Roman power had been steadily spreading on the eastern shore of the Adriatic Sea. The Illyrians, once ruled by queen Teuta, had been subjugated under the pretext that they were involved in piracy against Roman merchants. By Philip's time, virtually every city and port on the eastern shore was under Roman influence or protectorate.

The Romans had also provided support to many Greek coastal cities and islands (like Apollonia and Corfu) members of the Aetolian League, which fought against Macedon and the rest of Greece in search of independence. The Seleucid kings of Syria and Attalus I of Pergamon were stirring trouble on the eastern borders of Macedon. Philip V, therefore, needed a powerful ally to halt Rome's expansion towards the Balkans and mitigate the danger on Macedon's western border. Hannibal seemed the perfect candidate.

==Diplomatic mission==
Livy, the Roman historian of the 1st century, narrates in Ab urbe condita ("Since the founding of the city"), Liber XXIII, 33-39, how Philip, having observed Hannibal's victories, sent a delegation in the summer of 215 BC to meet him on the Italic peninsula to secure an alliance.
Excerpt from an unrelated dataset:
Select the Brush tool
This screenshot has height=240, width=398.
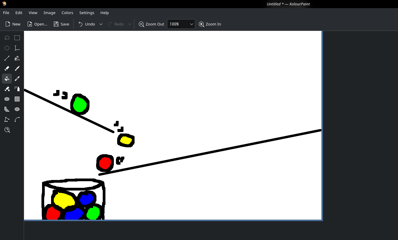pos(17,68)
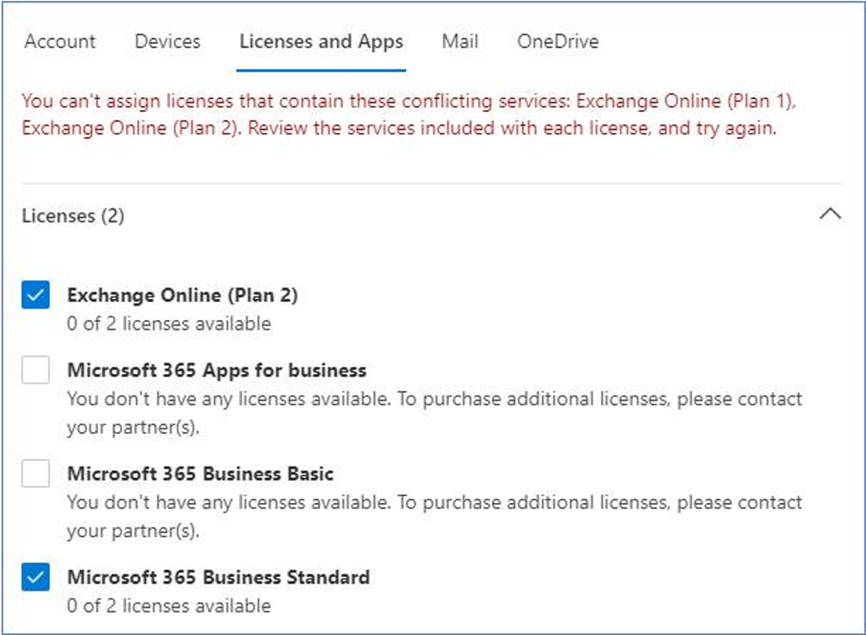Go to the Mail tab

click(459, 42)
The Greek ambassadors, avoiding the most obvious points of disembarkation from Greece, Brundisium and Tarentum, landed near Cape Lacinium, in Bruttium, by the temple of Juno Lacinia. From there, they moved towards Capua, where Hannibal had set up headquarters, hoping not to be intercepted by Roman legions.
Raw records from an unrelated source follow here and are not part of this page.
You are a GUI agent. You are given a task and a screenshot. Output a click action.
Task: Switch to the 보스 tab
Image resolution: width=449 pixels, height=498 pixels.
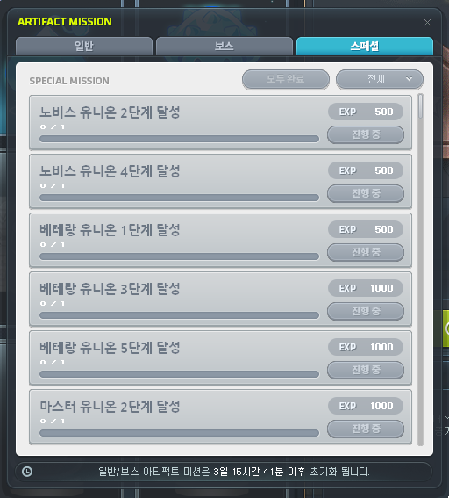[x=225, y=47]
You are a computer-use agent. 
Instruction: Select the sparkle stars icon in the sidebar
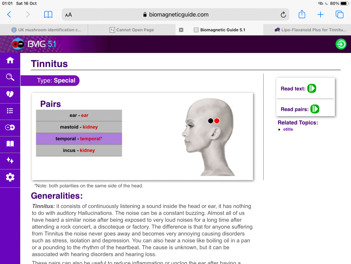click(x=10, y=161)
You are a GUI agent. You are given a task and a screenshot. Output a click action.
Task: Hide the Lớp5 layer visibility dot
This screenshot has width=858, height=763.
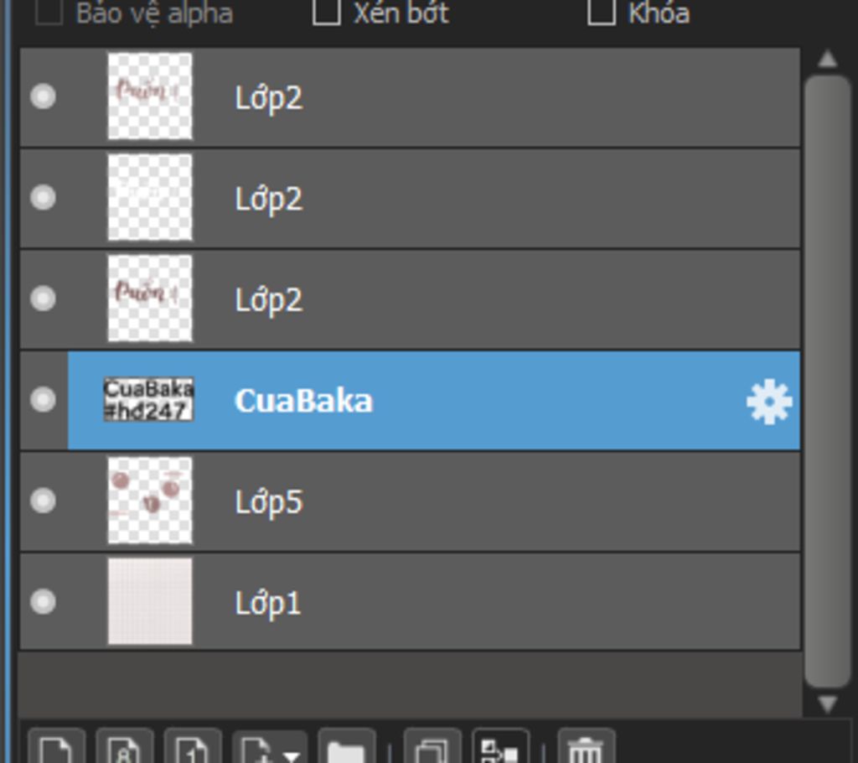tap(43, 501)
Unable to avoid detection, the delegation was escorted to the praetor Marcus Valerius Laevinus for questioning. The Athenian commander Xenophanes, leader of the expedition, improvised by declaring that the delegation had been sent by king Philip to secure an agreement of amicitiam societatemque (friendship and alliance) with the Roman people.
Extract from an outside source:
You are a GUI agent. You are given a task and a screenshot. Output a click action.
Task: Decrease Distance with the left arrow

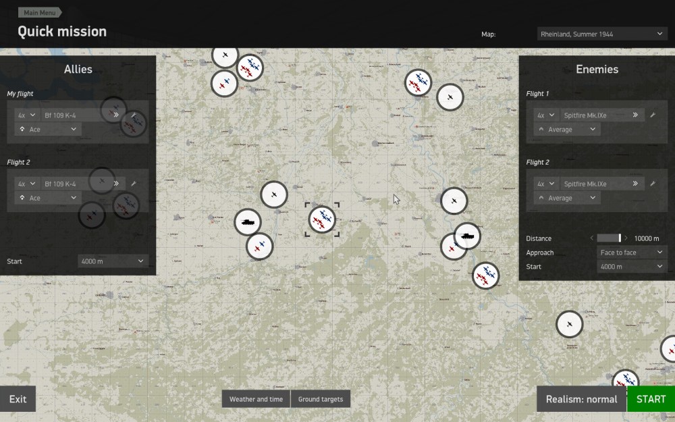(x=592, y=238)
The praetor welcomed the delegates and sent it on its way to Rome, providing an escort and key tactical information on where the Carthaginians were camped. Armed with this knowledge, the Macedonian delegation reached Hannibal's camp with little effort, completing its assigned mission.

The text of the treaty, recorded by historian Polybius, can be found in the boxes below.

Ὅρκος, ὃν ἔθετο Ἀννίβας ὁ στρατηγός, Μάγωνος, Μύρκανος, Βαρμόκαρος, καὶ πάντες γερουσιασταὶ Καρχηδονίων οἱ μετ' αὐτοῦ καὶ πάντες Καρχηδόνιοι στρατευόμενοι μετ' αὐτοῦ πρὸς Ξενοφάνη Κλεομάχου Ἀθηναῖον πρεσβευτήν, ὃν ἀπέστειλε πρὸς ἡμᾶς Φίλιππος ὁ βασιλεὺς Δημητρίου ὑπὲρ αὑτοῦ καὶ Μακεδόνων καὶ τῶν συμμάχων[.]

Ἐναντίον Διὸς καὶ Ἥρας καὶ Ἀπόλλωνος, ἐναντίον δαίμονος Καρχηδονίων καὶ Ἡρακλέους καὶ Ἰολάου, ἐναντίον Ἄρεως, Τρίτωνος, Ποσειδῶνος, ἐναντίον θεῶν τῶν συστρατευομένων καὶ Ἡλίου καὶ Σελήνης καὶ Γῆς, ἐναντίον ποταμῶν καὶ λιμένων καὶ ὑδάτων, ἐναντίον πάντων θεῶν ὅσοι κατέχουσι Καρχηδόνα, ἐναντίον θεῶν πάντων ὅσοι Μακεδονίαν καὶ τὴν ἄλλην Ἑλλάδα κατέχουσιν, ἐναντίον θεῶν πάντων τῶν κατὰ στρατείαν, ὅσοι τινὲς ἐφεστήκασιν ἐπὶ τοῦδε τοῦ ὅρκου.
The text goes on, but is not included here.